MTA-1 expression is associated with metastasis and epithelial to mesenchymal transition in colorectal cancer cells

Cagatay S. T. , Cimen I., SAVAŞ B., BANERJEE S.

TUMOR BIOLOGY, cilt.34, sa.2, ss.1189-1204, 2013 (SCI İndekslerine Giren Dergi) identifier identifier identifier

  • Yayın Türü: Makale / Tam Makale
  • Cilt numarası: 34 Konu: 2
  • Basım Tarihi: 2013
  • Doi Numarası: 10.1007/s13277-013-0662-x
  • Dergi Adı: TUMOR BIOLOGY
  • Sayfa Sayıları: ss.1189-1204


Although metastasis associated protein 1 (MTA1) has been widely linked to tumor metastasis, the relevant mechanisms remain to be elucidated, especially in colorectal cancer (CRC).
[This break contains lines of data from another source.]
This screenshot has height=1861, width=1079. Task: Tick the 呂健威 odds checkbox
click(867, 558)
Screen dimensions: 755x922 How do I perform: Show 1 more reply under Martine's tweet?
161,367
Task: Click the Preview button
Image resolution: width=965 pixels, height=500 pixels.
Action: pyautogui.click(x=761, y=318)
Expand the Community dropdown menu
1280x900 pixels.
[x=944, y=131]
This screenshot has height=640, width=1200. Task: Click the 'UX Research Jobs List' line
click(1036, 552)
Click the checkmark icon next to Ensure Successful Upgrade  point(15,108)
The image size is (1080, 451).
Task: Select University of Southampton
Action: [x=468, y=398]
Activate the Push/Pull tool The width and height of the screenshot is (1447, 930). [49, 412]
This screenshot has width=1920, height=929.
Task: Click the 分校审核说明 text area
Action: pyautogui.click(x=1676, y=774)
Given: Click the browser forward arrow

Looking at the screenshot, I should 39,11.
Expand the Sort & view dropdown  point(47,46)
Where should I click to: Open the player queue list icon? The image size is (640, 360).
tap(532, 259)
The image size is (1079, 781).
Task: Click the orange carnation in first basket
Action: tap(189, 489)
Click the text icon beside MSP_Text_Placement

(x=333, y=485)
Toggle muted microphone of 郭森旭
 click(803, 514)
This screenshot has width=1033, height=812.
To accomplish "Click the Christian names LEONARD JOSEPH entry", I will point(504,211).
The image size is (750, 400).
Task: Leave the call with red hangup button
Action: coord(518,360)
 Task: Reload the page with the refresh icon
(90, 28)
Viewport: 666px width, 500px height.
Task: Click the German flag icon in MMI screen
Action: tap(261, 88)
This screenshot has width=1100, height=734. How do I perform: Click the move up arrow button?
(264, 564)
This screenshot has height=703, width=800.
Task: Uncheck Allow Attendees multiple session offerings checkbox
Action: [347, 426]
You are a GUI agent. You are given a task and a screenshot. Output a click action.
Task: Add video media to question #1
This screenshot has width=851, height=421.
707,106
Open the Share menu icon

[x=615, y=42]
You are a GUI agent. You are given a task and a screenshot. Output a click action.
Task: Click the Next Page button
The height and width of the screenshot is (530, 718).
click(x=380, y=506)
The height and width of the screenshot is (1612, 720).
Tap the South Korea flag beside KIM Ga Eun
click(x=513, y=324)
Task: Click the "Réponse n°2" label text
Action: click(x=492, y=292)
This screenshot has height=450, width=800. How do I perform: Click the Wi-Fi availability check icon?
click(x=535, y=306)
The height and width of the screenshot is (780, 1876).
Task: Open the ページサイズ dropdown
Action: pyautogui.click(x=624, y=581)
Here, we have investigated the link between MTA1, metastasis and epithelial-mesenchymal transition (EMT) in CRC. Eighteen normal colon tissues and 91 resected tumor samples were analyzed for MTA1 expression by immunohistochemistry (IHC). IHC indicated low or no nuclear MTA1 expression in the normal tissues and significantly higher expression in Grade II, Grade III and liver metastasis tumors. No statistically significant difference was observed in MTA1 expression between Grade III and liver metastatic tumors. To demonstrate the functional importance of MTA1 in vitro, the gene was silenced in HCT-116 cells and LoVo cells and overexpressed in HCT-116 cells. MTA1 overexpression in HCT-116 cells enhanced proliferation, adhesion to fibronectin, motility, migration, invasion through Matrigel, anchorage-independent growth, neoangiogenesis and induced a loss of apoptosis. Silencing of MTA1 resulted in a reversal of all of these features. Mechanistically, MTA1 silencing caused an increase in the epithelial markers E-cadherin and ZO-1 and a decrease in the mesenchymal marker vimentin while MTA1 overexpression caused an increase in vimentin expression. Moreover, MTA1 enhanced the expression of Snai1 and Slug; silencing of MTA1 reduced their recruitment to the promoter of E-cadherin, thereby leading to its expression. MTA1 is highly expressed in higher grade tumors and is important in the orchestration of various phenotypic changes in CRC, most likely by inducing EMT. This further corroborates its role as a master regulator in tumorigenesis.